··· RECORDS FOR PROCESSING

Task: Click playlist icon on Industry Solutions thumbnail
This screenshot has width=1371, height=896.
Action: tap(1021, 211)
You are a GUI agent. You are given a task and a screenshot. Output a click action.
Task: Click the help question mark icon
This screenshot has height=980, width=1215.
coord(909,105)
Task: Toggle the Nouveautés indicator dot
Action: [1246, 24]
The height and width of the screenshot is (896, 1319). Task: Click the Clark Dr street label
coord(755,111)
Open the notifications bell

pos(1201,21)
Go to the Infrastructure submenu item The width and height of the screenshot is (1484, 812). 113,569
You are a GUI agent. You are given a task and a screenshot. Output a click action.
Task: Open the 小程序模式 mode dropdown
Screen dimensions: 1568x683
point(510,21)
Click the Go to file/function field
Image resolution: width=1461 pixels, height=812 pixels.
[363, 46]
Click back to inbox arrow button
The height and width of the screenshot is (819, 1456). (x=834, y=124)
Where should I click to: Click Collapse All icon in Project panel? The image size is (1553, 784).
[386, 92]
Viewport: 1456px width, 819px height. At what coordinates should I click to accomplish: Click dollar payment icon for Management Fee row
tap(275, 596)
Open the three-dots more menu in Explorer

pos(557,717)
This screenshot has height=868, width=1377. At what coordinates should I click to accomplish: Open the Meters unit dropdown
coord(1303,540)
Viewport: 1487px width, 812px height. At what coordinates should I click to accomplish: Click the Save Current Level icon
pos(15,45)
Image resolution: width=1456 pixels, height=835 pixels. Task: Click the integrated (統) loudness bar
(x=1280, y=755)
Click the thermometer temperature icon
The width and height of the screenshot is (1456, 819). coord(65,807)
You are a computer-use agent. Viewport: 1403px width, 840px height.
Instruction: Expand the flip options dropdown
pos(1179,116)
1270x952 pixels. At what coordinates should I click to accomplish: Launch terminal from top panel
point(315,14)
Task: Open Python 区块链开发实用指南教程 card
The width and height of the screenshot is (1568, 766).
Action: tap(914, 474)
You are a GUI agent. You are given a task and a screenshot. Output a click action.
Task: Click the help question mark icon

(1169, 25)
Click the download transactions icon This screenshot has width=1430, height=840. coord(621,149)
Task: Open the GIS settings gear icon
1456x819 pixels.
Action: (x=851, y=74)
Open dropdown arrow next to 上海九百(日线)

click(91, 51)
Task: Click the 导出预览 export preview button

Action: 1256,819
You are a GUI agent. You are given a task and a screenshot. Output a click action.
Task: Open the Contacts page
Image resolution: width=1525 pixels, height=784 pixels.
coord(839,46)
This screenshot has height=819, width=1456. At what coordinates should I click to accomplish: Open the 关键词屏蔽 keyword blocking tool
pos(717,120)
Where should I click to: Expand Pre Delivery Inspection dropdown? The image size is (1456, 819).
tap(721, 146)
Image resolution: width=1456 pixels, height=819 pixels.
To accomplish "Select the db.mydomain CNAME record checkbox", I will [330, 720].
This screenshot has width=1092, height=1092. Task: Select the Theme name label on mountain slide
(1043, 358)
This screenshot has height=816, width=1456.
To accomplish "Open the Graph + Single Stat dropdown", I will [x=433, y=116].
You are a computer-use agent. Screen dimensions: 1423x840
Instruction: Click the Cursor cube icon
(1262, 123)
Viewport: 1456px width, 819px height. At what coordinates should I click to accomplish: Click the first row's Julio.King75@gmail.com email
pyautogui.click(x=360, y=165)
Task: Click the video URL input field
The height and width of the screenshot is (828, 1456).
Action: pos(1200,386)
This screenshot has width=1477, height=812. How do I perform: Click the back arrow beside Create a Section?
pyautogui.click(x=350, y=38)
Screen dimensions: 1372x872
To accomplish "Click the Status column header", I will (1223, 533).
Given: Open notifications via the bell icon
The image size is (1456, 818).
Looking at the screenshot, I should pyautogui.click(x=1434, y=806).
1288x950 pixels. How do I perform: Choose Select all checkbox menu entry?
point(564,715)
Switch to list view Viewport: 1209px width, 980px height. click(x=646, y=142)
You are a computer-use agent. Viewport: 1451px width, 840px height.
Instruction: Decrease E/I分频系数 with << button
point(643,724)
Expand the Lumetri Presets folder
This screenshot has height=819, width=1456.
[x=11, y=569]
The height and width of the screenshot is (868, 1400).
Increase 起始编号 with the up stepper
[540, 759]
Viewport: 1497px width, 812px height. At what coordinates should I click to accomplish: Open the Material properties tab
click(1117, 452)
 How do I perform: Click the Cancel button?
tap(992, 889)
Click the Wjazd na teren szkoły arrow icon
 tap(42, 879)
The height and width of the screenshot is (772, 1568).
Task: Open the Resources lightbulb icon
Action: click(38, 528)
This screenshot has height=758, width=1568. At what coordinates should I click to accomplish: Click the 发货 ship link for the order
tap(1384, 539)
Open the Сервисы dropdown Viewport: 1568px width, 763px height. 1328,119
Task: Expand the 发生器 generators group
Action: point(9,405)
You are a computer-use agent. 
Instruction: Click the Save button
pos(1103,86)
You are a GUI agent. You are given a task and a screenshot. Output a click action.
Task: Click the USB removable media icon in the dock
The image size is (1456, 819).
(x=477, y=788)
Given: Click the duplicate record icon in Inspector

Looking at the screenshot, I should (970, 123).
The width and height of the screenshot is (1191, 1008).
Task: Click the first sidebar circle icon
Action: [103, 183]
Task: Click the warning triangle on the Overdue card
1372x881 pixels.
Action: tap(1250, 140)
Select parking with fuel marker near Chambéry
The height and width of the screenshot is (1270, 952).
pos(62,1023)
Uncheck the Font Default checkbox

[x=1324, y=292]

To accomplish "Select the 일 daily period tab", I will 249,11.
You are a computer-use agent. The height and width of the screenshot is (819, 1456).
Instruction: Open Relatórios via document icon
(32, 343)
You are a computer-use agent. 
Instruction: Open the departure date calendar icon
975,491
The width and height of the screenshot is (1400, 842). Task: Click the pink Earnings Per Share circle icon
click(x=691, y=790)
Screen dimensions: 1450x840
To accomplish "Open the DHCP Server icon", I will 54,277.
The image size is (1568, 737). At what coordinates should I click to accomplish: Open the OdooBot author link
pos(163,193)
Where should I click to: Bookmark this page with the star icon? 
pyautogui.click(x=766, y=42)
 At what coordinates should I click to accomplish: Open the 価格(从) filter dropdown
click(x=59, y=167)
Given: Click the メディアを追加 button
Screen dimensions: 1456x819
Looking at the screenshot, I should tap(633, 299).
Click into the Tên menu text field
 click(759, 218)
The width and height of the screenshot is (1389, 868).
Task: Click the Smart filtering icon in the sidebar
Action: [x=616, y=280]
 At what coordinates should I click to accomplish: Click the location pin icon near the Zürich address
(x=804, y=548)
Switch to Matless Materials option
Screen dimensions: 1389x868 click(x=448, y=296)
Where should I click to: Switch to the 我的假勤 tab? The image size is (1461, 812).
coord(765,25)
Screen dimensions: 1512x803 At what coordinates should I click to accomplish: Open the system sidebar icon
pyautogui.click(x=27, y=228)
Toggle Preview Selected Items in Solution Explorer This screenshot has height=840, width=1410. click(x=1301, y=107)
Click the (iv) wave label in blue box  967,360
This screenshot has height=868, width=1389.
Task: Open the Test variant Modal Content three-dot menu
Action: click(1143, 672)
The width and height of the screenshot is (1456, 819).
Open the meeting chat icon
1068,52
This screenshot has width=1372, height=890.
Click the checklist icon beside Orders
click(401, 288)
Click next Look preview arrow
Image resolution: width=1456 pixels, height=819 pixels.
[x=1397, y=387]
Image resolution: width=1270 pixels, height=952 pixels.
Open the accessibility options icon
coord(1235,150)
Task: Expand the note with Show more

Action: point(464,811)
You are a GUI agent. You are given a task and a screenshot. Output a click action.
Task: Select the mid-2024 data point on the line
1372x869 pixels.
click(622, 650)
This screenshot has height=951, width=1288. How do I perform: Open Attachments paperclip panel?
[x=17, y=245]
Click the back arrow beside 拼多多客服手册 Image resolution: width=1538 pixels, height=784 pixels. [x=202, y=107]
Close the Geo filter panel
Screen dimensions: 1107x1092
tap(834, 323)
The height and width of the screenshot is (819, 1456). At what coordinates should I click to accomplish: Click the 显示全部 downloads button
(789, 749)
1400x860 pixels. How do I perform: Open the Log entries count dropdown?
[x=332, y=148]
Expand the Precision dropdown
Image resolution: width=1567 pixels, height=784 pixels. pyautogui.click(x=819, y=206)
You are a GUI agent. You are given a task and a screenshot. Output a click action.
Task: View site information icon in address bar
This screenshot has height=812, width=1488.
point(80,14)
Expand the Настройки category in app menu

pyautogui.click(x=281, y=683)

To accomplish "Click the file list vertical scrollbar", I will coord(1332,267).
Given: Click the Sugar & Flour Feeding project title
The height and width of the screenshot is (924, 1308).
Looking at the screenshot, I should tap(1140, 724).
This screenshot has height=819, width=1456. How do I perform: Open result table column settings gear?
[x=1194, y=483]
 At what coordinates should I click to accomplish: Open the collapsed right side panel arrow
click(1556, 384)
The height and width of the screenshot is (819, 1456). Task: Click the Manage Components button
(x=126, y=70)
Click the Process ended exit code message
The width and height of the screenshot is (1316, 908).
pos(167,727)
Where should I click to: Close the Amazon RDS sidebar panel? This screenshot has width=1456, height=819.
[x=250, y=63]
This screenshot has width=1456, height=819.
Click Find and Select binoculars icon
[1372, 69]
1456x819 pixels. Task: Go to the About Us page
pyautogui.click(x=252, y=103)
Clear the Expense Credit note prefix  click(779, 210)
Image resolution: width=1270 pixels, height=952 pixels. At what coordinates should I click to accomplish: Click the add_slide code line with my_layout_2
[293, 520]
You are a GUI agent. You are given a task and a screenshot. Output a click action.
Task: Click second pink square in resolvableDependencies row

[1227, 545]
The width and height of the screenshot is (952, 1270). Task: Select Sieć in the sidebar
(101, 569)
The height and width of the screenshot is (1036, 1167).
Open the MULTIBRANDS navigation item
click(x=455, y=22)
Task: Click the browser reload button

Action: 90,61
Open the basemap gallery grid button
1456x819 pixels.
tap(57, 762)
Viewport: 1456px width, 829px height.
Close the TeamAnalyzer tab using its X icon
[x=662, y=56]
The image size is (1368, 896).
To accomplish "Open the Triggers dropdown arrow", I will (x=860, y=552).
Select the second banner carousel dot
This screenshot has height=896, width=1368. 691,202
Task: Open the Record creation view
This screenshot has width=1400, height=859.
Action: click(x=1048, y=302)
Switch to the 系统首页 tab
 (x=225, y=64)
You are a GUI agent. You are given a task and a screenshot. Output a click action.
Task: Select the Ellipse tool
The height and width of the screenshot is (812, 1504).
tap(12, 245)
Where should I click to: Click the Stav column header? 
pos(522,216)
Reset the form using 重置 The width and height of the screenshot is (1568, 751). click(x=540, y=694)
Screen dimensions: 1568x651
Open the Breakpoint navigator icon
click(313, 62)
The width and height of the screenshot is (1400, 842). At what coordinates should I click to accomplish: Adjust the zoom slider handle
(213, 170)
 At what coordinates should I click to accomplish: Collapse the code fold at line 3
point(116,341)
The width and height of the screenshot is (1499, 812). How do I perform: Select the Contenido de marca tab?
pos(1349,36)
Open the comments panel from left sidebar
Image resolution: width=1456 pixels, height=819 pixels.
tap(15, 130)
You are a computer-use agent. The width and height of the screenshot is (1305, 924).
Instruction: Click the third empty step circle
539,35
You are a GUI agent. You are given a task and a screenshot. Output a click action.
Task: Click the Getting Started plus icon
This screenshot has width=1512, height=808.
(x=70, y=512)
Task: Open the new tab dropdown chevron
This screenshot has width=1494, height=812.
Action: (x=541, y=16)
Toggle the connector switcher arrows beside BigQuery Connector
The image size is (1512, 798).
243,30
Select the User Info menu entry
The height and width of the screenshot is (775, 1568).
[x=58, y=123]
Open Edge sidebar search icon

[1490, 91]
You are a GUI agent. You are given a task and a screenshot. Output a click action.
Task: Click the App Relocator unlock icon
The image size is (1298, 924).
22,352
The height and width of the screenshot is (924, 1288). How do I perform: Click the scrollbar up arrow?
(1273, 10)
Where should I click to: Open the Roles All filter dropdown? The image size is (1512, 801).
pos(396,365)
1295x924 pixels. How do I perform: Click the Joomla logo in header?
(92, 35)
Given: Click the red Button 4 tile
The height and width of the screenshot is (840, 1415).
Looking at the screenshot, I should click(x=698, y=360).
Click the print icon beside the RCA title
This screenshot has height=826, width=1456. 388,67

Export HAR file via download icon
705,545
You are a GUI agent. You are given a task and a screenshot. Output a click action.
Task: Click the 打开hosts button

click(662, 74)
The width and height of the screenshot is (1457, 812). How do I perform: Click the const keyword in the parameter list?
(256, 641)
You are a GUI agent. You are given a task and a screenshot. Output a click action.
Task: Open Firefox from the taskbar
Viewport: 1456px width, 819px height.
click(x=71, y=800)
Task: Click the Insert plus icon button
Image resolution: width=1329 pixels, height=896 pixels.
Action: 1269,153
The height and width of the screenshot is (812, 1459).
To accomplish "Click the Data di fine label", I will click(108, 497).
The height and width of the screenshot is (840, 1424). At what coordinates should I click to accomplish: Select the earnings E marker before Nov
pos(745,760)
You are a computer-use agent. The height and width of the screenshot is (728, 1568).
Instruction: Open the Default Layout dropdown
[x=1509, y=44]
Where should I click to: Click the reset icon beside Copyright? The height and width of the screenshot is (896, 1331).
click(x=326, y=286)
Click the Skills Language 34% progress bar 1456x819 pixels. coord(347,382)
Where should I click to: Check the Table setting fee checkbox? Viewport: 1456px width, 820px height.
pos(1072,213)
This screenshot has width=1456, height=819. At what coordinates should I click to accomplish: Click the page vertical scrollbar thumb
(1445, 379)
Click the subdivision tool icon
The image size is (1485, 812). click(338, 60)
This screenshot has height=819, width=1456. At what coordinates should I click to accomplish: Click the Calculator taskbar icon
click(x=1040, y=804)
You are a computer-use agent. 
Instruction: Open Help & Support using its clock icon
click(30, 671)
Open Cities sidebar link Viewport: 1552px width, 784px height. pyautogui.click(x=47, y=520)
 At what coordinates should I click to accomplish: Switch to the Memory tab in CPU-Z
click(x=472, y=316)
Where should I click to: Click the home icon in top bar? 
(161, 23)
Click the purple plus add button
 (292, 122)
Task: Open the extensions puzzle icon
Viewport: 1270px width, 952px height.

······

- [ACTIVITY]
Nothing but lines that contain "computer" should appear in the answer. Copy each from the records.

- [ANSWER TO THIS EXERCISE]
You are a computer-use agent. Viewport: 1403px width, 840px height.
You are a computer-use agent. Screen dimensions: 1423x840
You are a computer-use agent. Viewport: 1451px width, 840px height.
You are a computer-use agent. 
You are a computer-use agent. The height and width of the screenshot is (819, 1456).
You are a computer-use agent. 
You are a computer-use agent. The width and height of the screenshot is (1305, 924).
You are a computer-use agent. The height and width of the screenshot is (728, 1568).
You are a computer-use agent. 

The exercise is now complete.